= Dorothy Patterson =

Dorothy Kelley Patterson (born 1943) is an American Christian theologian who most served as a professor of theology in women's studies at Southwestern Baptist Theological Seminary. She is married to former SWBTS president Paige Patterson.

== Biography ==

=== Education ===
Dorothy Patterson has degrees from Hardin-Simmons University, New Orleans Baptist Theological Seminary, Luther Rice Seminary, and the University of South Africa.

=== Career ===
While her husband was president of Southwestern Baptist Theological Seminary (SWBTS) from 2003 to 2018, Patterson was a faculty member in the School of Theology there. Patterson was once described as "one of today's leading scholars on the topic of biblical womanhood." She was fired in 2018 after her husband was fired for his handling of rape investigations.

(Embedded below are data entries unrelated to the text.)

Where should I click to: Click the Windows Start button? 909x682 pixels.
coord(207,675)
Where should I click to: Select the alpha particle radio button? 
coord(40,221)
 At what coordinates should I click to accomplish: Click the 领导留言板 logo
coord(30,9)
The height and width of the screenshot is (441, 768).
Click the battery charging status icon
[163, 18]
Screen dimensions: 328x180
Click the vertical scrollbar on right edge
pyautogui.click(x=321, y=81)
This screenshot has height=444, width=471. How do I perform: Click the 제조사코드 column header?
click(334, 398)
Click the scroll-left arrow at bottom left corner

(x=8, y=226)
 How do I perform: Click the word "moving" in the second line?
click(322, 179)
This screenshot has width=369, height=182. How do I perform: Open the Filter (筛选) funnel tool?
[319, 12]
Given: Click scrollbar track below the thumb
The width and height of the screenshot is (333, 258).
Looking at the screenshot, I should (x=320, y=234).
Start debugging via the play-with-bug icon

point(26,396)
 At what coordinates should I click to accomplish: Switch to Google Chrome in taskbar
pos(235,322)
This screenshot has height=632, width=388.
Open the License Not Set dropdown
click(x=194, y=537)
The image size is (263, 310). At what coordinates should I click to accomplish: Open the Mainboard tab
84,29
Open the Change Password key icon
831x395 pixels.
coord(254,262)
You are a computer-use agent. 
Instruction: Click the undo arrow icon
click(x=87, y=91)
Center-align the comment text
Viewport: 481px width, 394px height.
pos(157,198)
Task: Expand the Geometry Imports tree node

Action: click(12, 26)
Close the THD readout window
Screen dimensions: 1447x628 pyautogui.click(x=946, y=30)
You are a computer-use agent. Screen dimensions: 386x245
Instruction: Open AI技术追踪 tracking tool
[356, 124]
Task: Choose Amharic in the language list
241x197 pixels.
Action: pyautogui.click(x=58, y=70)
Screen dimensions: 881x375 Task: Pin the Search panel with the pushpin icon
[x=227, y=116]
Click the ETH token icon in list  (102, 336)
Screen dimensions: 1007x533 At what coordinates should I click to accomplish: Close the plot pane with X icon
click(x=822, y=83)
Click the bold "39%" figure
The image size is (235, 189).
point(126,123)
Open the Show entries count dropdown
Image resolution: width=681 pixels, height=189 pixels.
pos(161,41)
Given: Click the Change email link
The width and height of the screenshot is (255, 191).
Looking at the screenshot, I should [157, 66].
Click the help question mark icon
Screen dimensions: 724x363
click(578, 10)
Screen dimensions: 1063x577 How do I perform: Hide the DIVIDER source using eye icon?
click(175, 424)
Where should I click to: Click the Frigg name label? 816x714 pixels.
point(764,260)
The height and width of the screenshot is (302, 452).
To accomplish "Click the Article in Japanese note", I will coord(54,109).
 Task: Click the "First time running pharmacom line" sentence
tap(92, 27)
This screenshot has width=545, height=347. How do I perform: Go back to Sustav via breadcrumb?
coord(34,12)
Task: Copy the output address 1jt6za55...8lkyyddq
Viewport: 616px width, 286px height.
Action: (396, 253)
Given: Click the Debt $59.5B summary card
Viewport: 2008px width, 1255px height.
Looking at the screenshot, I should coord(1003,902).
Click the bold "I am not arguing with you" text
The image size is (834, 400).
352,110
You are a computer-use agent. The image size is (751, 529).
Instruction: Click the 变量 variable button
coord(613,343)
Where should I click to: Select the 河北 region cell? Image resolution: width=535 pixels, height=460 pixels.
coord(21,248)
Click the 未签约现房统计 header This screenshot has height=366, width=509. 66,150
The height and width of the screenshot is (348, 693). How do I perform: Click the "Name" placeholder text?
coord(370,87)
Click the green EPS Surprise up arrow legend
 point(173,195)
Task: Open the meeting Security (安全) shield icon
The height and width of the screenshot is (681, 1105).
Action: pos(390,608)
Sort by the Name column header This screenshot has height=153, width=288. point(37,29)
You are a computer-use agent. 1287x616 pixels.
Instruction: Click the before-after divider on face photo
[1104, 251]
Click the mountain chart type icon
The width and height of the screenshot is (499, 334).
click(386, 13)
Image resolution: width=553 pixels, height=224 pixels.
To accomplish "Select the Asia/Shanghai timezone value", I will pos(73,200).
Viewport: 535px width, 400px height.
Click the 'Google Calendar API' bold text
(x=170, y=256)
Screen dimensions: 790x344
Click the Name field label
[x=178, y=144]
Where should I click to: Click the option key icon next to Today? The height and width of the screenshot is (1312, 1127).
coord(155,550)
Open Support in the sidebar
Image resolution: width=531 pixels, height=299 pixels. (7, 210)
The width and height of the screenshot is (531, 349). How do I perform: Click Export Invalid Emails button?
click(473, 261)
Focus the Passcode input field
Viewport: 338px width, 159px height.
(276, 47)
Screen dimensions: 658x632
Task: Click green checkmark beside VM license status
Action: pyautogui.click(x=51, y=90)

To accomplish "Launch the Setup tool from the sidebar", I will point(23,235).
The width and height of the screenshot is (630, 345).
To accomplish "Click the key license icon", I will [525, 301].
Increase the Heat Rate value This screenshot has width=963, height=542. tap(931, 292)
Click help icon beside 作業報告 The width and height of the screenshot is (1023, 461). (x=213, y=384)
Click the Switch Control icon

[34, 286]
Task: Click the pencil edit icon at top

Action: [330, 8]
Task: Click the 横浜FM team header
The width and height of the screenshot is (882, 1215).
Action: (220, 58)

In 2013, Patterson initiated a 12-year project of installing over 60 stained glass windows on the SWBTS campus to honor leaders in the conservative resurgence. Two of the windows depicted Patterson and her husband. 32 windows had been installed by April 2019, when SWBTS trustees decided to remove the windows from public view after the allegations against Pressler and Patterson's cover-up were revealed.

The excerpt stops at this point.